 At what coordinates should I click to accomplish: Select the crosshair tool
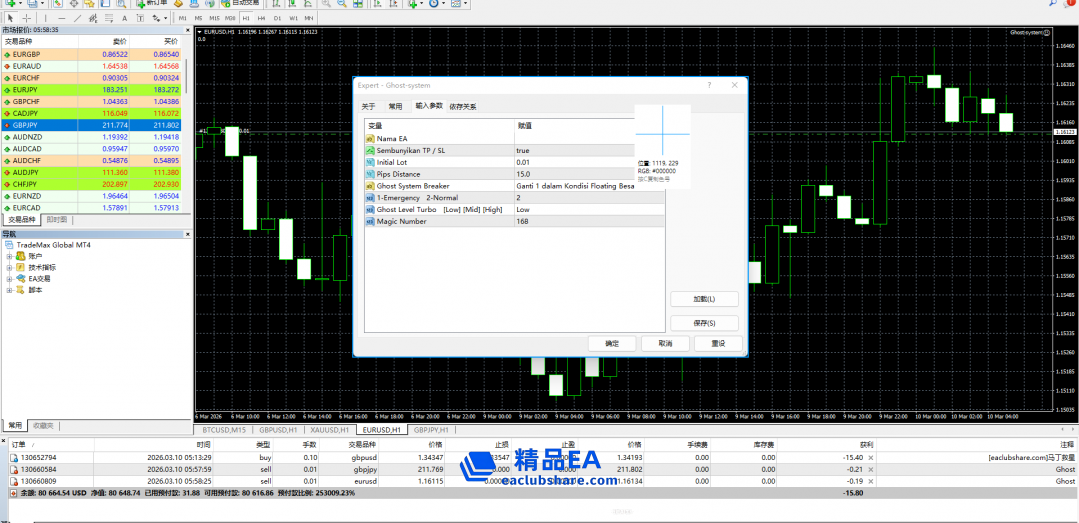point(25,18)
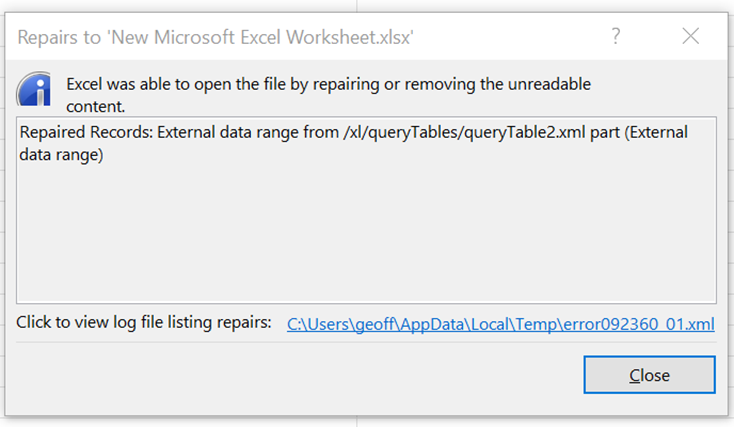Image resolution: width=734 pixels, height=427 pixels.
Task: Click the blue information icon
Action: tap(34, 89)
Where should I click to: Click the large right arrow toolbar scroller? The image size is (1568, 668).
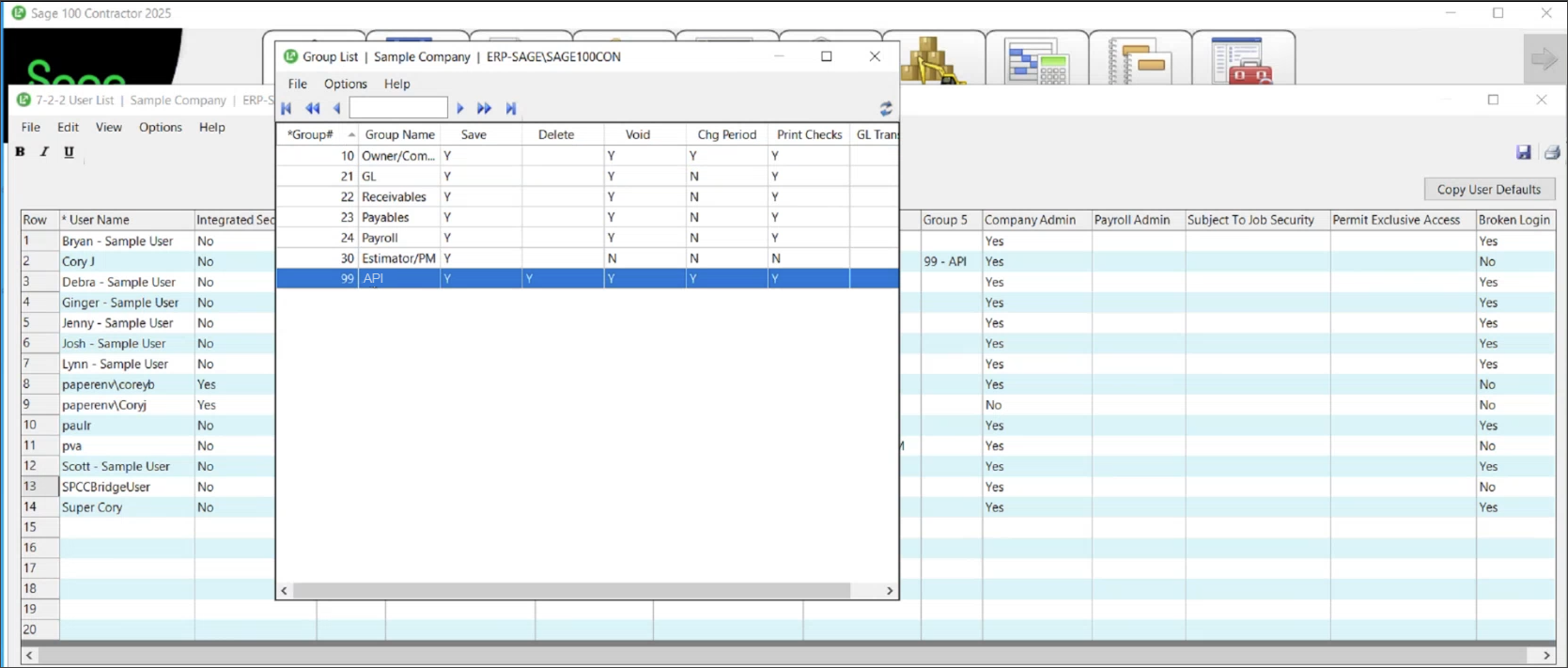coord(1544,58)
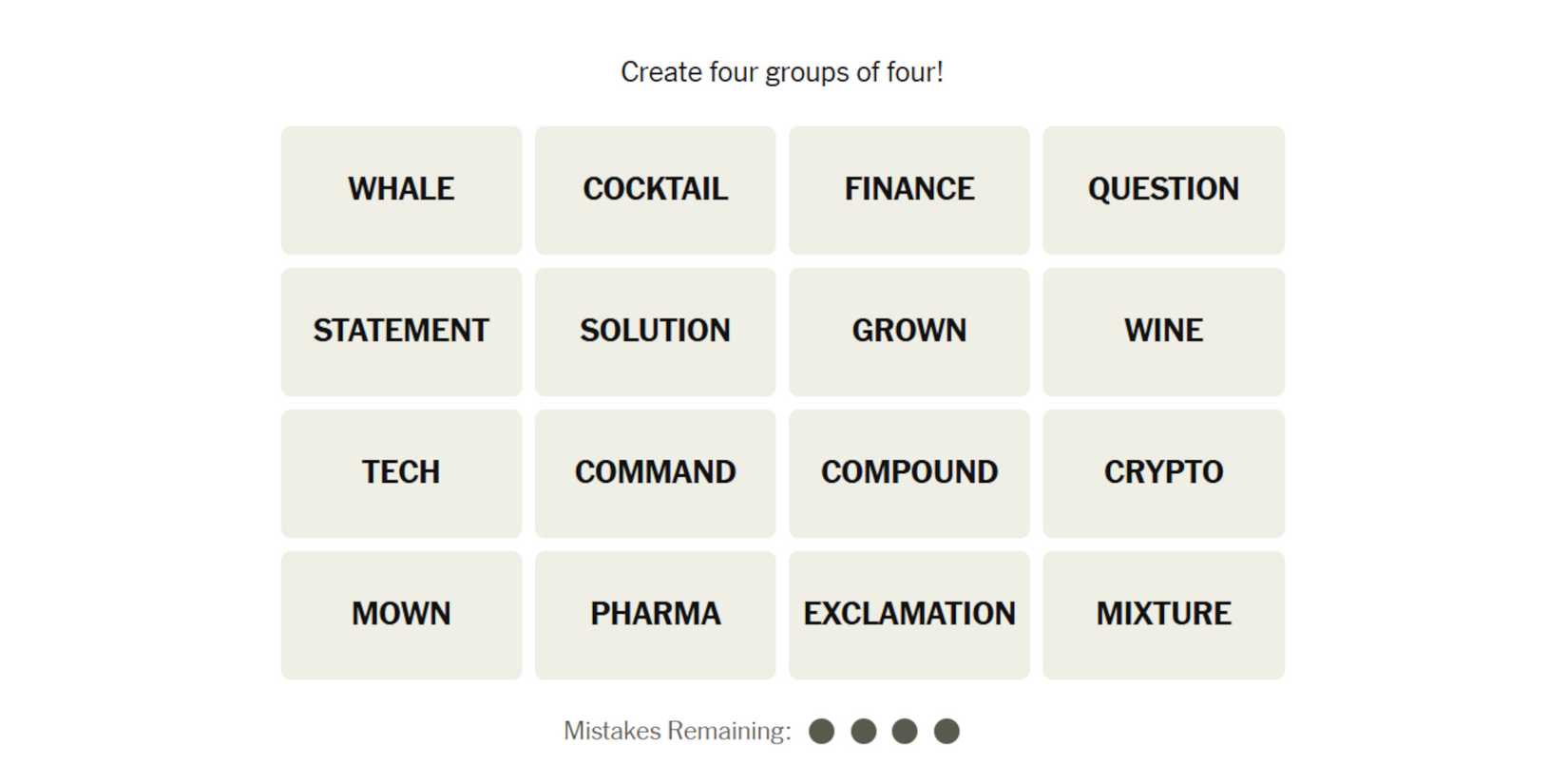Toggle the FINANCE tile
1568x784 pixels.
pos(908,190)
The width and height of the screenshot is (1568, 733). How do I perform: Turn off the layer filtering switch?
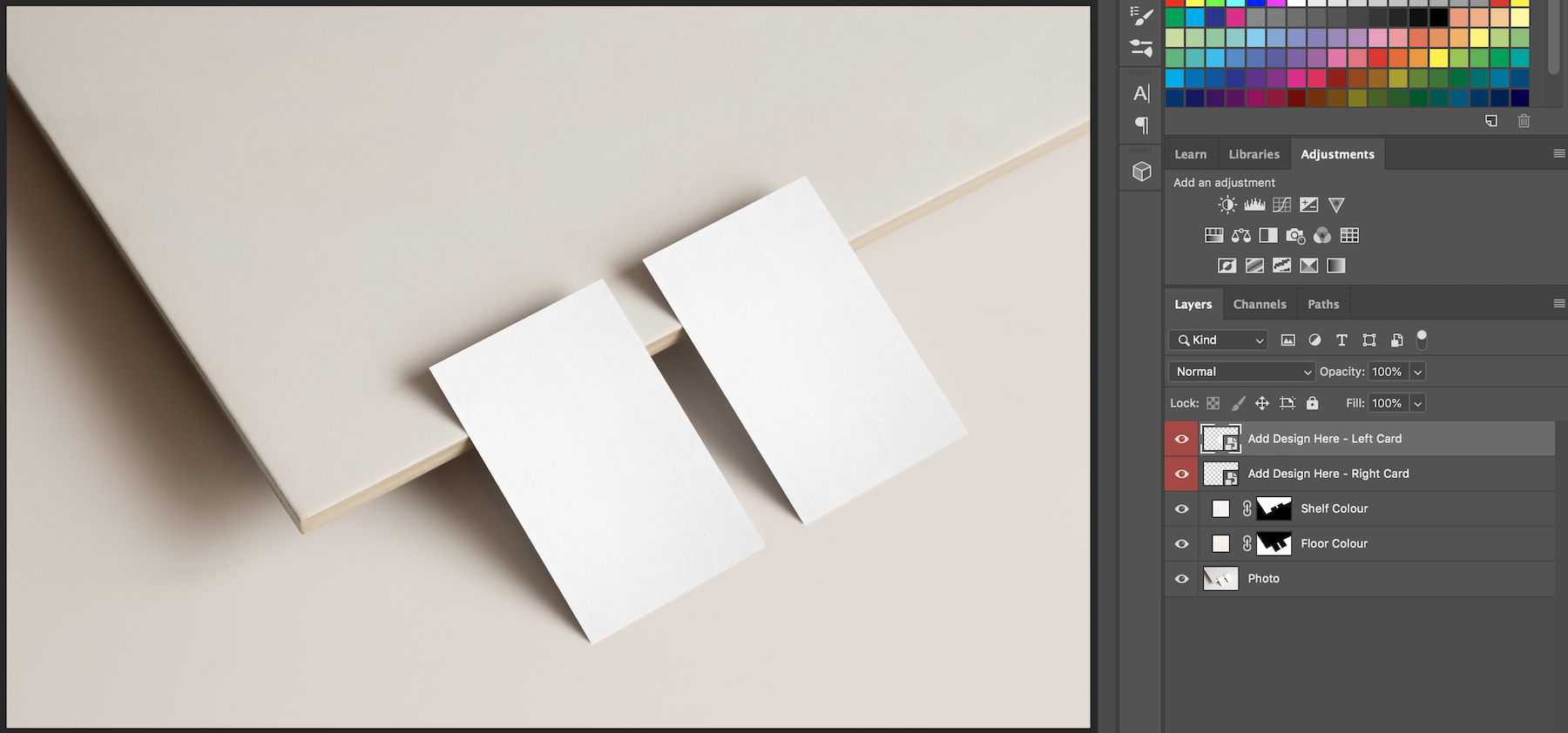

---+---

— Short exercise —
Copy the entire listing above word for word, leaving out the pictures.

— Solution —
 At what coordinates should I click to accomplish: Select the crosshair tool
point(25,18)
Image resolution: width=734 pixels, height=427 pixels.
Task: Click the blue information icon
Action: tap(34, 89)
Where should I click to: Click the large right arrow toolbar scroller? The image size is (1568, 668).
coord(1544,58)
Toggle the FINANCE tile
1568x784 pixels.
pos(908,190)
The width and height of the screenshot is (1568, 733). How do I perform: Turn off the layer filtering switch?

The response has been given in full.